** Opening Provided records block **

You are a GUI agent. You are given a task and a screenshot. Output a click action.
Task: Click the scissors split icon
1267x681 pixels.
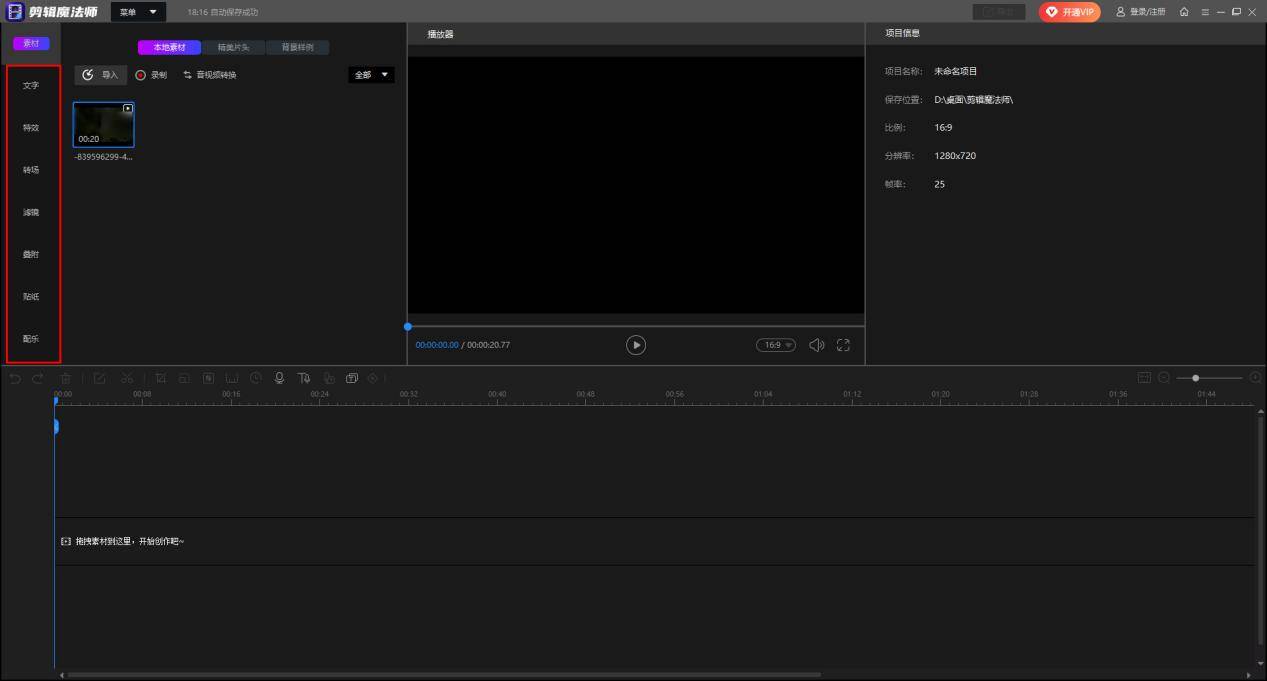click(127, 378)
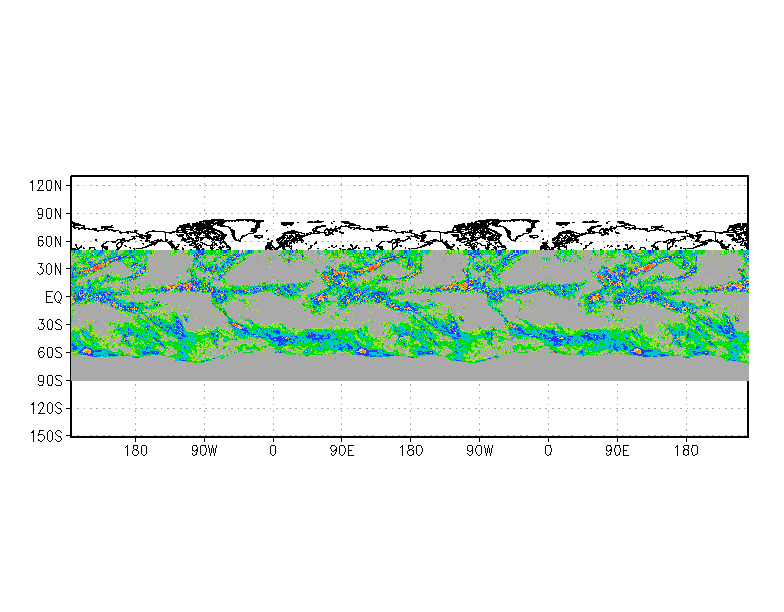Select the 60S label on the vertical axis
Viewport: 784px width, 612px height.
point(50,353)
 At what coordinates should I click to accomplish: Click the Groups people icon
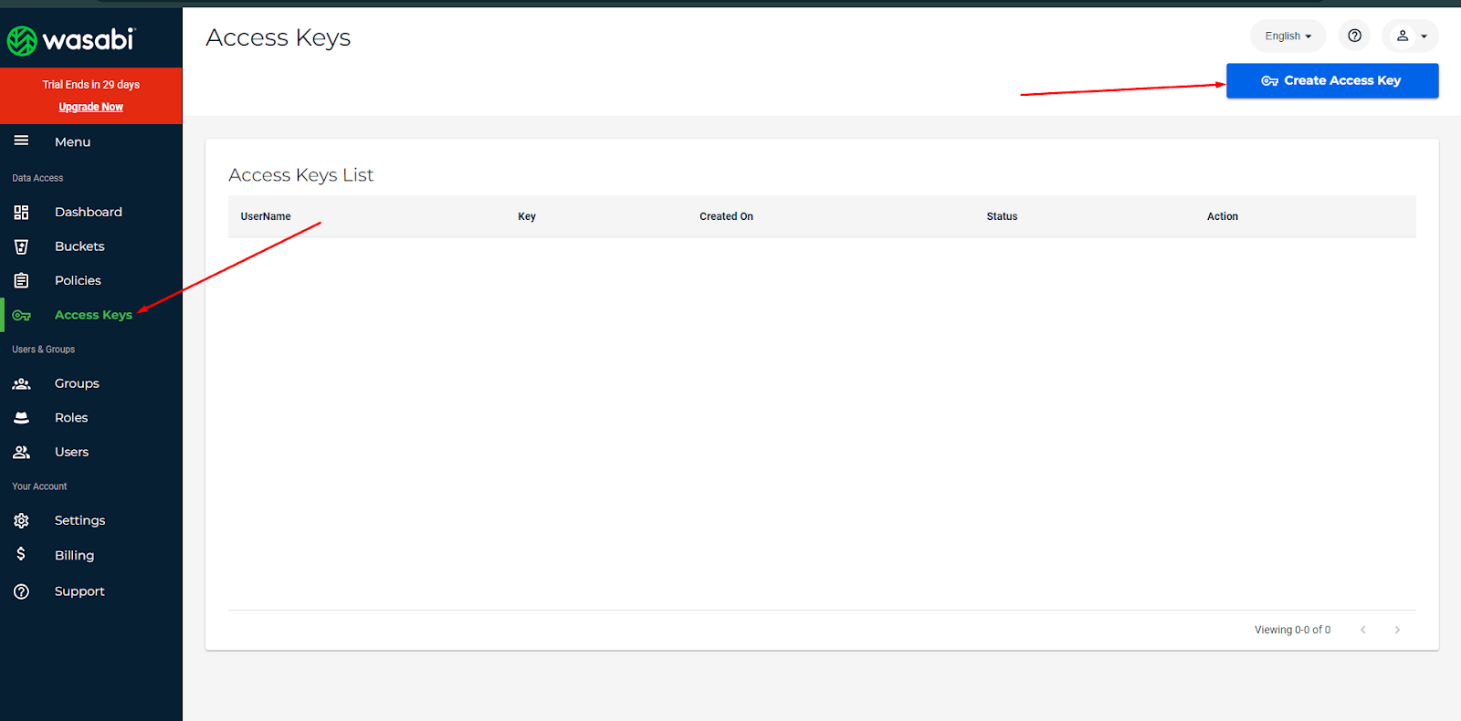click(21, 383)
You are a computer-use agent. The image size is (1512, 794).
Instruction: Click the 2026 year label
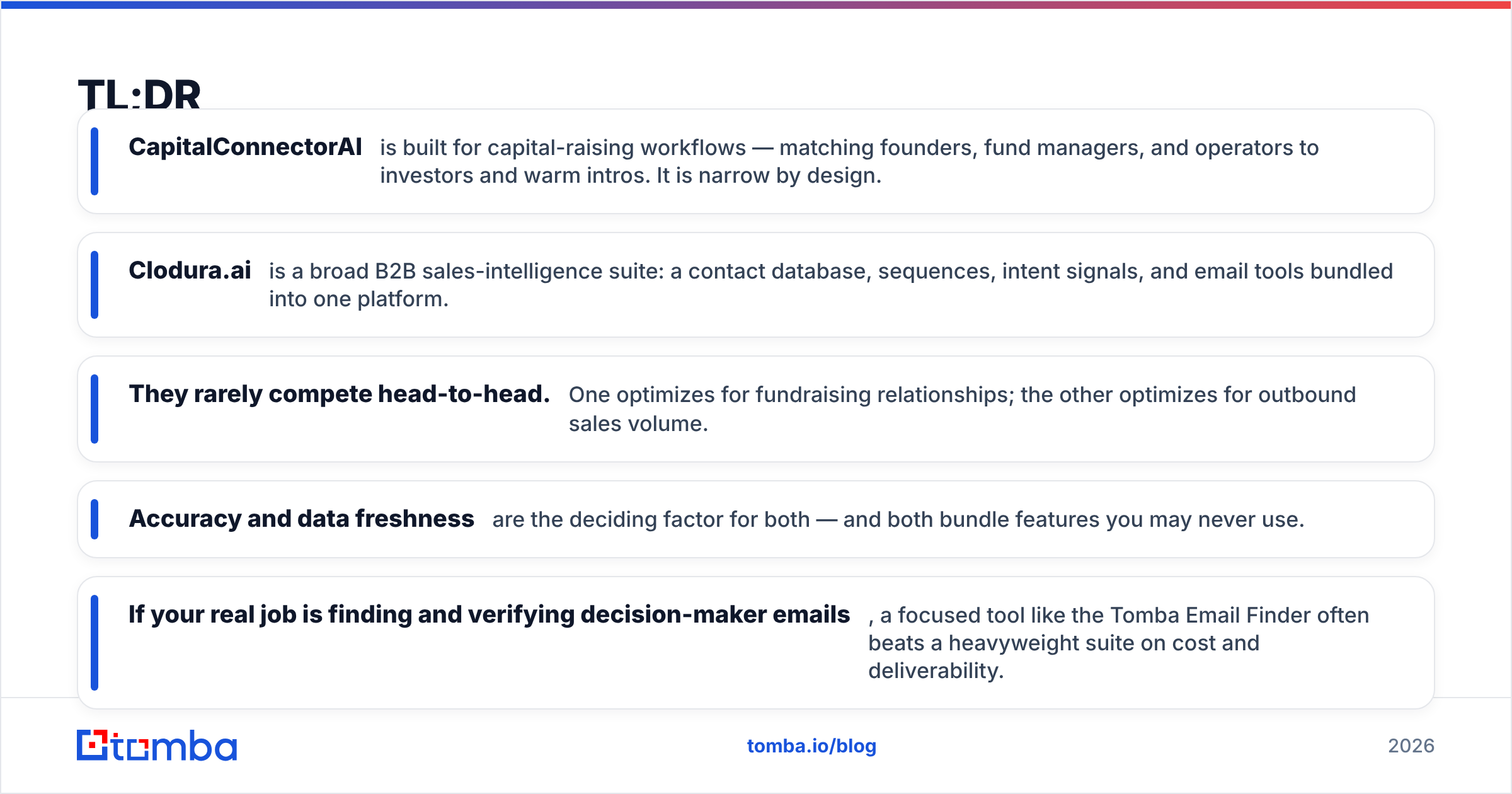point(1411,746)
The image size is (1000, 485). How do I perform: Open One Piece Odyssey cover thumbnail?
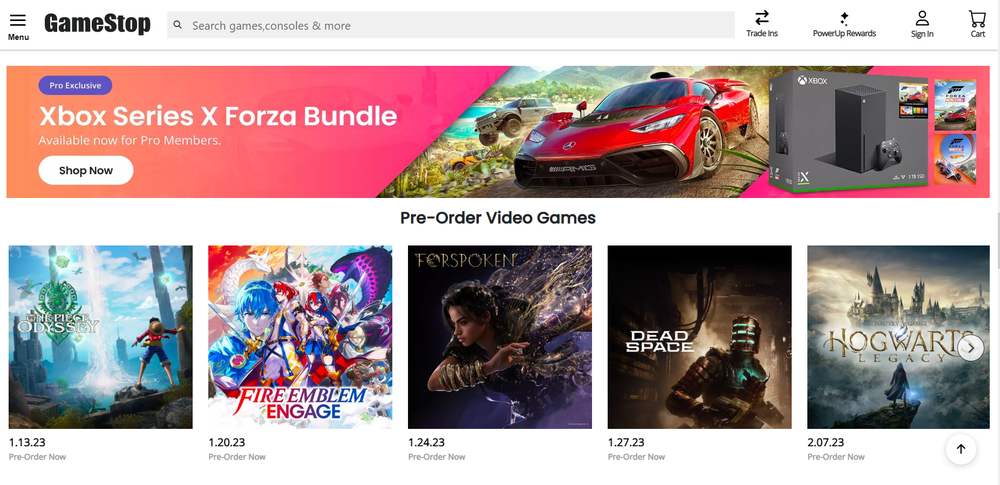100,337
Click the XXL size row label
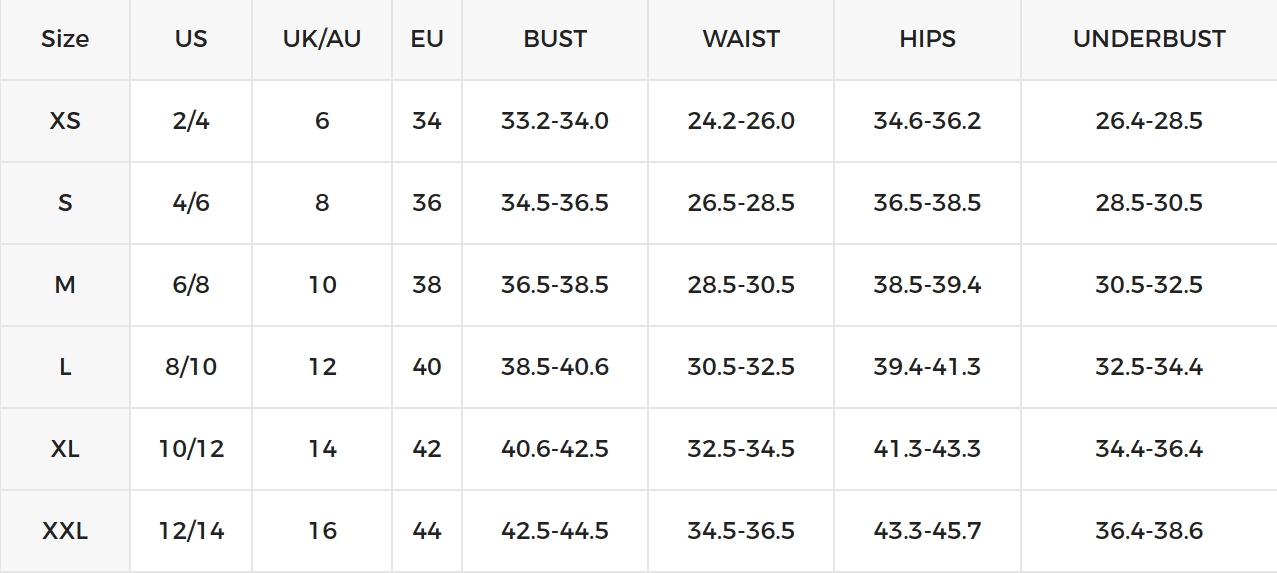Viewport: 1277px width, 573px height. (65, 531)
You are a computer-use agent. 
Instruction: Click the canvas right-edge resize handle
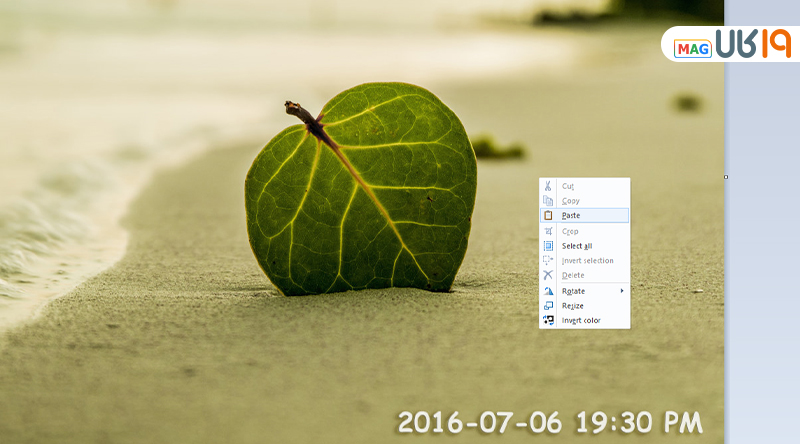(725, 177)
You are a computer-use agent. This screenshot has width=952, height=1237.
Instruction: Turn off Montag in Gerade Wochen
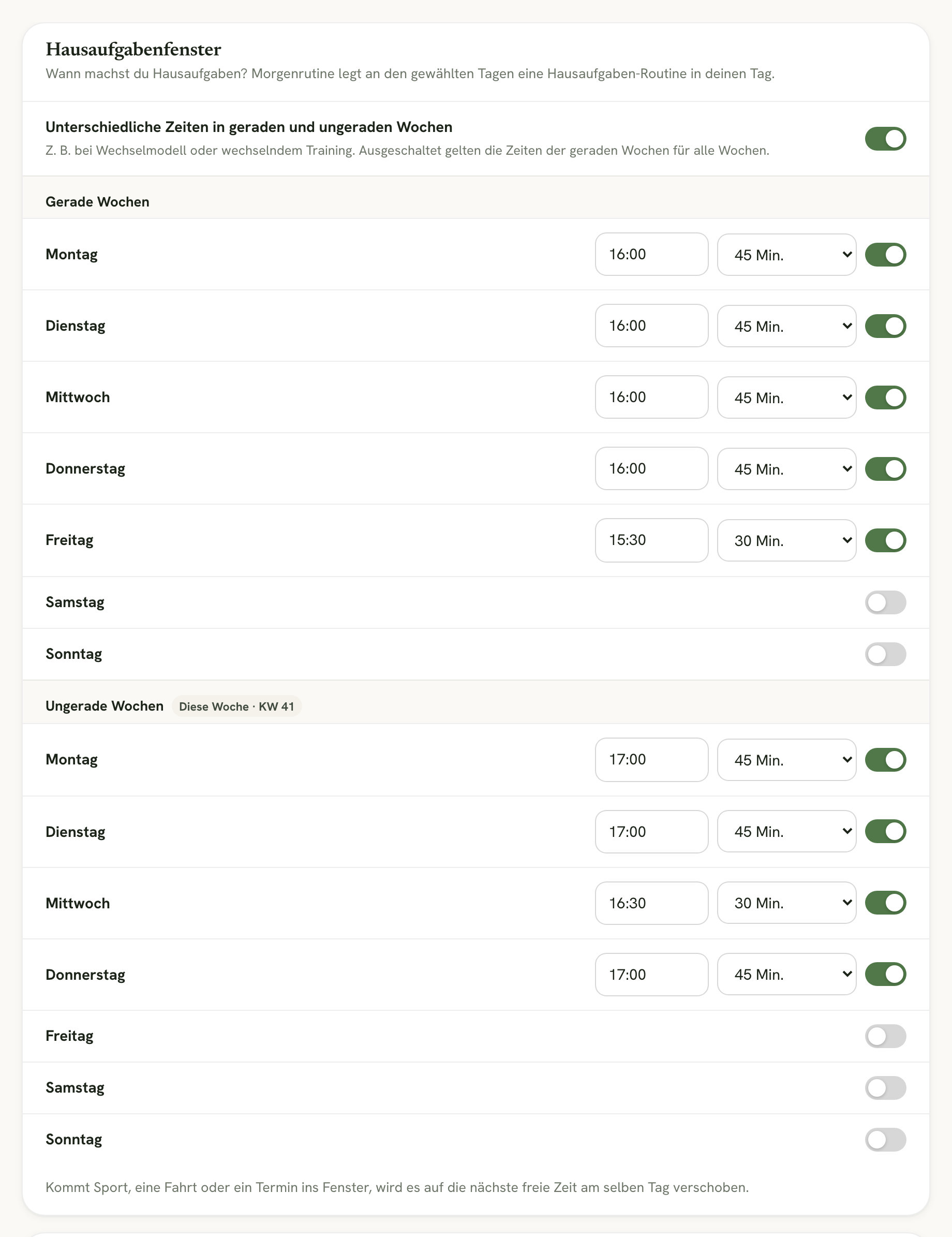[x=885, y=255]
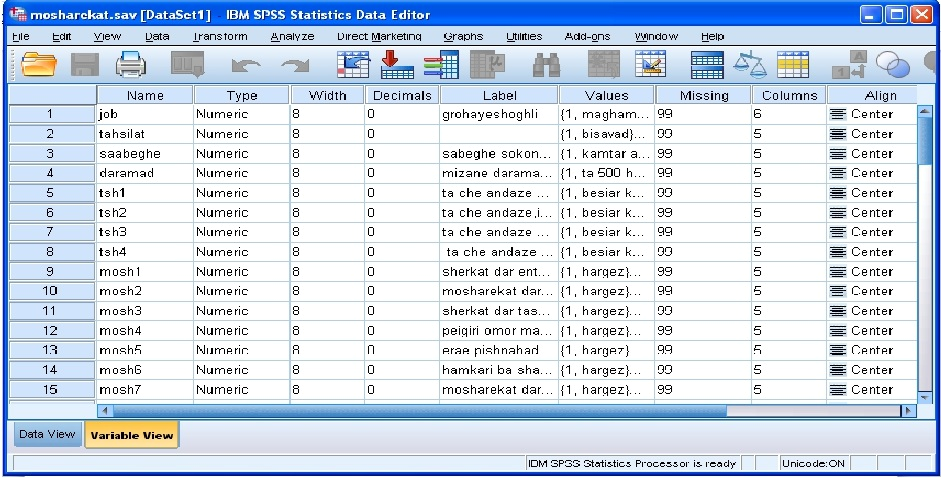Viewport: 941px width, 478px height.
Task: Click the vertical scrollbar up arrow
Action: [925, 112]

** Closing Provided records block **

Directions »
All entries need to be duplicated exactly, apart from the images.

Task response »
You are a GUI agent. You are given a task and a screenshot. Output a click action.
Task: Click the scissors split icon
1267x681 pixels.
click(127, 378)
Select the 60S label on the vertical axis
Viewport: 784px width, 612px height.
point(50,353)
 At what coordinates should I click to accomplish: Click the Groups people icon
click(21, 383)
You are a computer-use agent. The image size is (1512, 794).
Instruction: Click the 2026 year label
point(1411,746)
The image size is (1000, 485). How do I perform: Open One Piece Odyssey cover thumbnail?
100,337
Click the XXL size row label
Viewport: 1277px width, 573px height. (65, 531)
You are a computer-use agent. 
Instruction: Click the canvas right-edge resize handle
(725, 177)
You are a computer-use agent. This screenshot has width=952, height=1237.
Instruction: Turn off Montag in Gerade Wochen
[x=885, y=255]
Viewport: 941px width, 478px height.
Task: Click the vertical scrollbar up arrow
Action: [925, 112]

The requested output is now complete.